Mualem menyatakan bahwa raihan opini WTP bukan sekadar prestasi administratif, melainkan dorongan untuk terus memperbaiki sistem pengelolaan keuangan daerah. Pemerintah Aceh berkomitmen menindaklanjuti seluruh rekomendasi yang disampaikan BPK RI dalam laporan hasil pemeriksaan.
“Kami akan segera menuntaskan setiap rekomendasi yang diberikan sesuai ketentuan yang berlaku agar sistem pengelolaan keuangan daerah semakin baik dan terintegrasi,” katanya.
BPK RI juga memberikan apresiasi atas kerja sama dan respons positif Pemerintah Aceh selama proses pemeriksaan berlangsung. Ke depan, kualitas pengelolaan dan pertanggungjawaban Anggaran Pendapatan dan Belanja Aceh (APBA) diharapkan terus meningkat.

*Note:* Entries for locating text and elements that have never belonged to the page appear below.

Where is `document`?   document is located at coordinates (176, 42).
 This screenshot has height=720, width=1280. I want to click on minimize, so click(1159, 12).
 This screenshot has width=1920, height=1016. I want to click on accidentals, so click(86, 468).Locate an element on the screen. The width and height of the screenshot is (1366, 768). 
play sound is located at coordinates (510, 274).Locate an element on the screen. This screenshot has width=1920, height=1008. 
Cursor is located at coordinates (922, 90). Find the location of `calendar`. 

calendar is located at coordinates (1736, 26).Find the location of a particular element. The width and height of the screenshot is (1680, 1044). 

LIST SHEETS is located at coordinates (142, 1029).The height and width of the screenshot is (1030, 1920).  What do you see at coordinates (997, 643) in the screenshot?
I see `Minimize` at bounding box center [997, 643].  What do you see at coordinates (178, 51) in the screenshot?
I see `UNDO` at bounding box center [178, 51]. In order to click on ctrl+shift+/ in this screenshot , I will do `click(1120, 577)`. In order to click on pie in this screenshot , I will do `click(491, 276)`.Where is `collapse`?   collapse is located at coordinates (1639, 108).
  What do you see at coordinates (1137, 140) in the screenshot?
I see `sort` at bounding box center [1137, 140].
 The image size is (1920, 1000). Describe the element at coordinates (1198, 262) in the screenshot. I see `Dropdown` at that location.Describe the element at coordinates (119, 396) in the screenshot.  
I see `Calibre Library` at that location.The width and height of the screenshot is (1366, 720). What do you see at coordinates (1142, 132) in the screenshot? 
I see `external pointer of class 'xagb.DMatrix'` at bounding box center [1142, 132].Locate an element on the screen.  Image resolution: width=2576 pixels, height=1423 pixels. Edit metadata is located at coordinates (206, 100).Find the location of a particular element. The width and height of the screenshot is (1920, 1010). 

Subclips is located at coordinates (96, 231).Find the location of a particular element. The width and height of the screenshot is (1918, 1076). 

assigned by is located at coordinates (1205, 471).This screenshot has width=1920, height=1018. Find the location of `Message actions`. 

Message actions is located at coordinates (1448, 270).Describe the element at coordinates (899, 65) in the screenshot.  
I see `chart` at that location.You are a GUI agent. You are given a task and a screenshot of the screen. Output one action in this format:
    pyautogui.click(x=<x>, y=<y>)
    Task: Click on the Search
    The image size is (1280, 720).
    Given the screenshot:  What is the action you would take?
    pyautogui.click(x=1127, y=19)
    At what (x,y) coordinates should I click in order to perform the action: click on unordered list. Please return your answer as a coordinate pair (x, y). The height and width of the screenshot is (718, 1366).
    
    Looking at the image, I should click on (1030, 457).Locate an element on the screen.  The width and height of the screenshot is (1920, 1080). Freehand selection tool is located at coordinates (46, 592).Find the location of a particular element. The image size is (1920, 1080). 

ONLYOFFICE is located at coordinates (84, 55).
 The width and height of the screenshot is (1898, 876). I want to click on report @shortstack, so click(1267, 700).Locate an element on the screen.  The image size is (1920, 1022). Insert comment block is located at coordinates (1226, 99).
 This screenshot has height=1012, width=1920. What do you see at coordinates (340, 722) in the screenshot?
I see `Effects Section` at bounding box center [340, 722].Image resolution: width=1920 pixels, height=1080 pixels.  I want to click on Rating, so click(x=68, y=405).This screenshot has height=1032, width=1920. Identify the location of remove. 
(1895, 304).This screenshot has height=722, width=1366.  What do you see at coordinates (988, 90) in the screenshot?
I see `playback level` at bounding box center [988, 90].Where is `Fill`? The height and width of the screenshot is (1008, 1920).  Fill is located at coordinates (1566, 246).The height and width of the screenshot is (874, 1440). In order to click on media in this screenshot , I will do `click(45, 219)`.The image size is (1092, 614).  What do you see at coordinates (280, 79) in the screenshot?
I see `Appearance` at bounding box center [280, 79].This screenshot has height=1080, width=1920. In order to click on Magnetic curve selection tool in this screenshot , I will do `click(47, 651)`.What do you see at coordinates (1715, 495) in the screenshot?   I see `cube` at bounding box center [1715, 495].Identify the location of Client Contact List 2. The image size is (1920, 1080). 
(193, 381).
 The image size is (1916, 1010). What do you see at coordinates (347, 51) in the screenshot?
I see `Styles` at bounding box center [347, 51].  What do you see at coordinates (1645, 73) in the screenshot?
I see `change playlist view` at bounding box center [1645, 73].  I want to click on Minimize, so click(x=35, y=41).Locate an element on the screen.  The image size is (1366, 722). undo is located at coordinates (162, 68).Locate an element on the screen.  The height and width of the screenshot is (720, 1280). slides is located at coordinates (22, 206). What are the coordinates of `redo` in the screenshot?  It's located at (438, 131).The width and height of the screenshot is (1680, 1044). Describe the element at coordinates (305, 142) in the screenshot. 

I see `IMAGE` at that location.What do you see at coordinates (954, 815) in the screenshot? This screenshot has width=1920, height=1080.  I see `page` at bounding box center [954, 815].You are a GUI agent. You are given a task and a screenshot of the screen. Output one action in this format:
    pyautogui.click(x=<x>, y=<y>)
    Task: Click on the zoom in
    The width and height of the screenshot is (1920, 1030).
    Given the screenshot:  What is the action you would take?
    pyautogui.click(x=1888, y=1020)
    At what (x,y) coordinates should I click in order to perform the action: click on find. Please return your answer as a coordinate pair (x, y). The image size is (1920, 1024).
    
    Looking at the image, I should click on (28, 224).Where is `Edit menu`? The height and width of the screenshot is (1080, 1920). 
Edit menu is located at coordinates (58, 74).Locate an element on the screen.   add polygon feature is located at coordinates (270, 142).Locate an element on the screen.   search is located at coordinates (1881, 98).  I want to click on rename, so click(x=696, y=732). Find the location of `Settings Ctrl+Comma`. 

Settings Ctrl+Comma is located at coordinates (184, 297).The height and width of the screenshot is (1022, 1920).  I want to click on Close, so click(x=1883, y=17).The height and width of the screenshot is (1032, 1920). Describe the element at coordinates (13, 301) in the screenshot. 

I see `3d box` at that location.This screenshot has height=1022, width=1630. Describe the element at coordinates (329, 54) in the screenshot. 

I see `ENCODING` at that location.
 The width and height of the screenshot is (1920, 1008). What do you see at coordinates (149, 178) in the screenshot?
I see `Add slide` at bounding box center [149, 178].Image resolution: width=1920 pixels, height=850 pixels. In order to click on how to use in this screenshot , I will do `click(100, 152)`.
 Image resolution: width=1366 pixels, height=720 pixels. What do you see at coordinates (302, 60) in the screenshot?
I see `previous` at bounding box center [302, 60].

Salah satu perhatian utama dalam pengelolaan keuangan tahun ini adalah pemanfaatan Dana Otonomi Khusus (Otsus). BPK dan Pemerintah Aceh sepakat agar alokasi dana tersebut semakin dirasakan manfaatnya secara langsung oleh masyarakat luas, bukan hanya berhenti pada dokumen pertanggungjawaban administratif.